▸ WHAT YOU NEED TO DO
Write out every line of the entries again, requests included, and shift each coordinate in the answers by -104. Leave the pictures out.

Entries on target coordinates:
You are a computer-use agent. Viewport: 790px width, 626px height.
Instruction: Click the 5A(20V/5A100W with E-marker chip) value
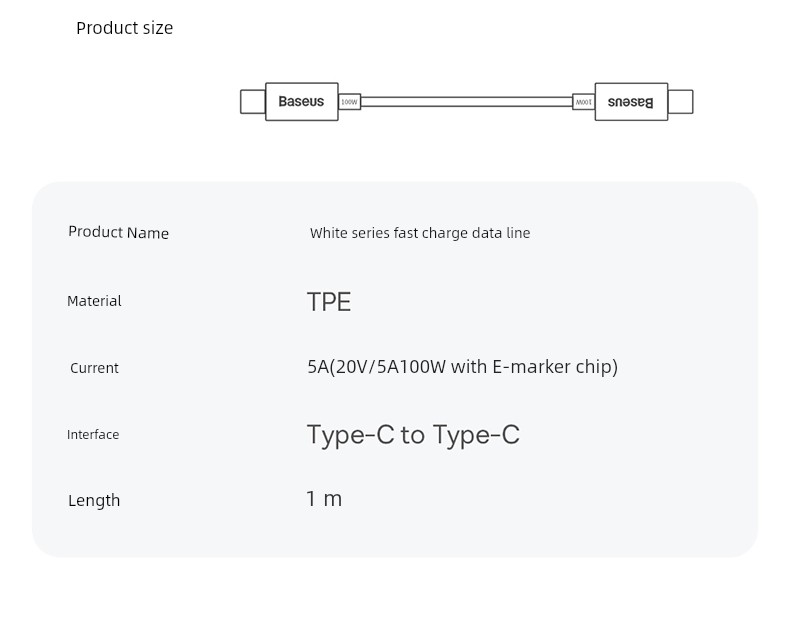[463, 366]
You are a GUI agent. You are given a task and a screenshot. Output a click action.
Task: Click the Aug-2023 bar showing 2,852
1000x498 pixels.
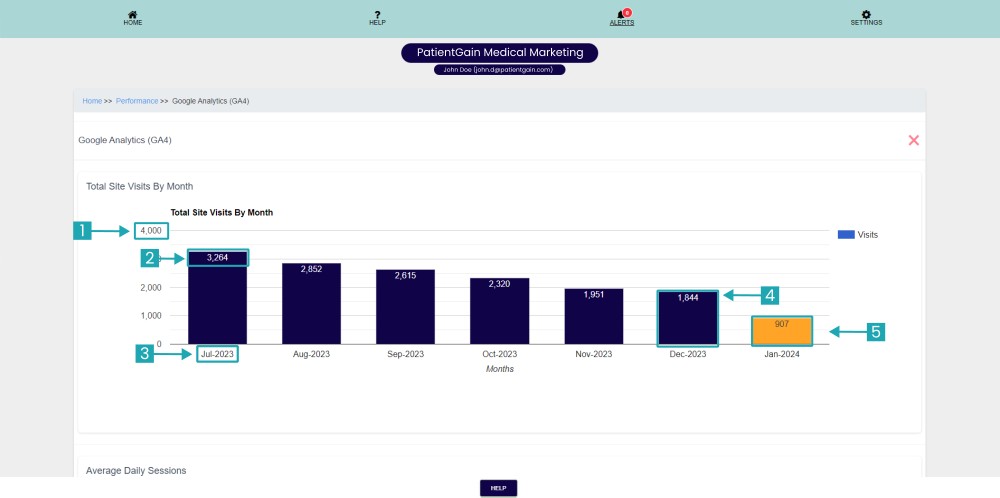pos(311,305)
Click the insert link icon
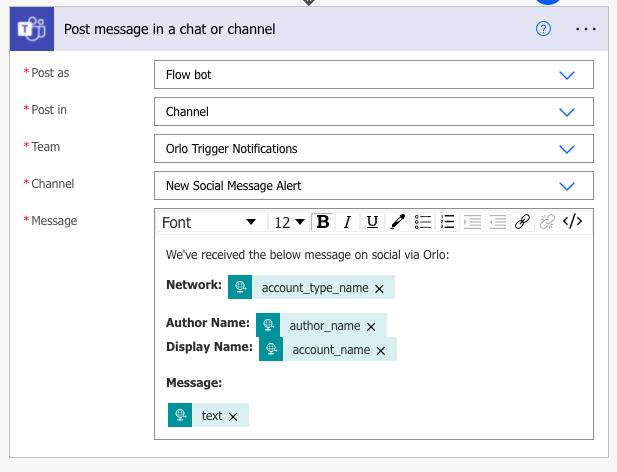 click(x=522, y=222)
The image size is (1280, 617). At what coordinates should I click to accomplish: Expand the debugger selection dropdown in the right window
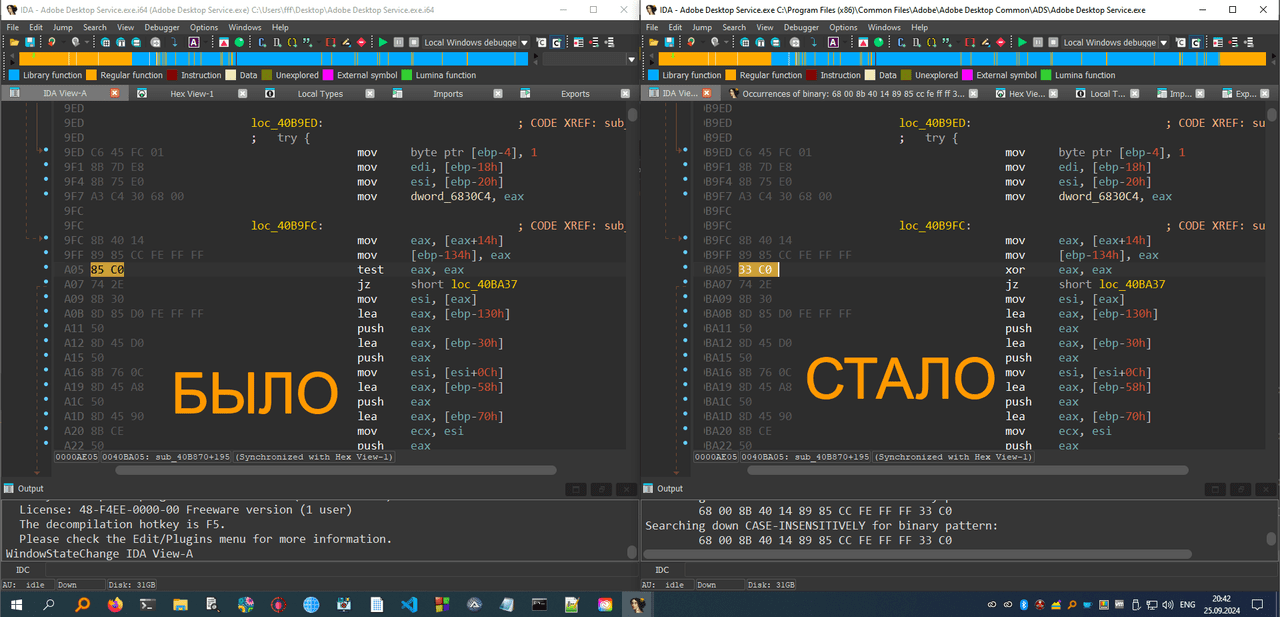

▸ COMPLETED EXERCISE
You are a computer-use agent. Viewport: 790px width, 626px height.
Instruction: Click the 5A(20V/5A100W with E-marker chip) value
[359, 262]
You are a GUI agent. You are given a task and a screenshot. Output a click action.
Task: Click the Aug-2023 bar showing 2,852
1000x498 pixels.
pos(207,201)
Click the insert link icon
 click(x=418, y=118)
The image size is (1280, 617). At what coordinates should I click to accomplish: Expand the debugger selection dropdown in the right window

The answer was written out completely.